▶ _Requirement 1_: Copy the forum thread on inverted colors in full, with no changes.
▶ _Requirement 2_: Please lay out the part of the records that opens with the line containing "At what coordinates" and closes with the line containing "pos(889,280)" as a Markdown table with the columns Row and Line, one row per line and blank lines left out. Include only those lines, and leave the pictures out.

# Inverted colours



## Burf (Nov 3, 2003)

Leopard geckos look amazing when you invert the colours


----------



## Burf (Nov 3, 2003)

Here's mine,lets see what you've got!!


----------



## Fruitbat (Jan 2, 2004)

Hmmmm....looks like Gila Monster (_Heloderma suspectum_) in a Dali-esque painting!!


----------



## IDONTKARE47 (Jan 5, 2004)

how did you do that?


----------



## Burf (Nov 3, 2003)

You just open the normal pic in paint, then click image, then invert colours.


----------



## StuartDanger (Aug 7, 2003)

thats is a way cool photo, i will do it with sum pics of my reds in a min


----------



## StuartDanger (Aug 7, 2003)

inverted


----------



## Burf (Nov 3, 2003)

▶ _Listed records_:
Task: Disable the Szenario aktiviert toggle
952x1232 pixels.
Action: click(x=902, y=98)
...
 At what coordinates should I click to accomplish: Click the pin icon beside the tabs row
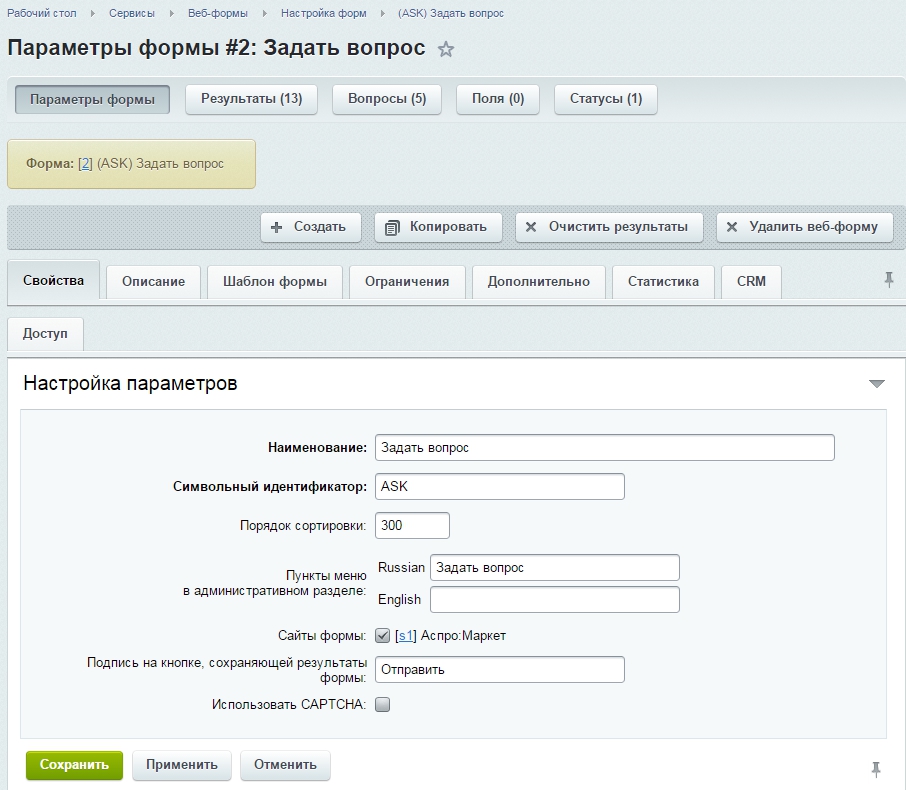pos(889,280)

▶ _Expected answer 1_:
# Inverted colours



## Burf (Nov 3, 2003)

Leopard geckos look amazing when you invert the colours


----------



## Burf (Nov 3, 2003)

Here's mine,lets see what you've got!!


----------



## Fruitbat (Jan 2, 2004)

Hmmmm....looks like Gila Monster (_Heloderma suspectum_) in a Dali-esque painting!!


----------



## IDONTKARE47 (Jan 5, 2004)

how did you do that?


----------



## Burf (Nov 3, 2003)

You just open the normal pic in paint, then click image, then invert colours.


----------



## StuartDanger (Aug 7, 2003)

thats is a way cool photo, i will do it with sum pics of my reds in a min


----------



## StuartDanger (Aug 7, 2003)

inverted


----------



## Burf (Nov 3, 2003)

▶ _Expected answer 2_:
| Row | Line |
|---|---|
| 1 |  At what coordinates should I click to accomplish: Click the pin icon beside the tabs row |
| 2 | pos(889,280) |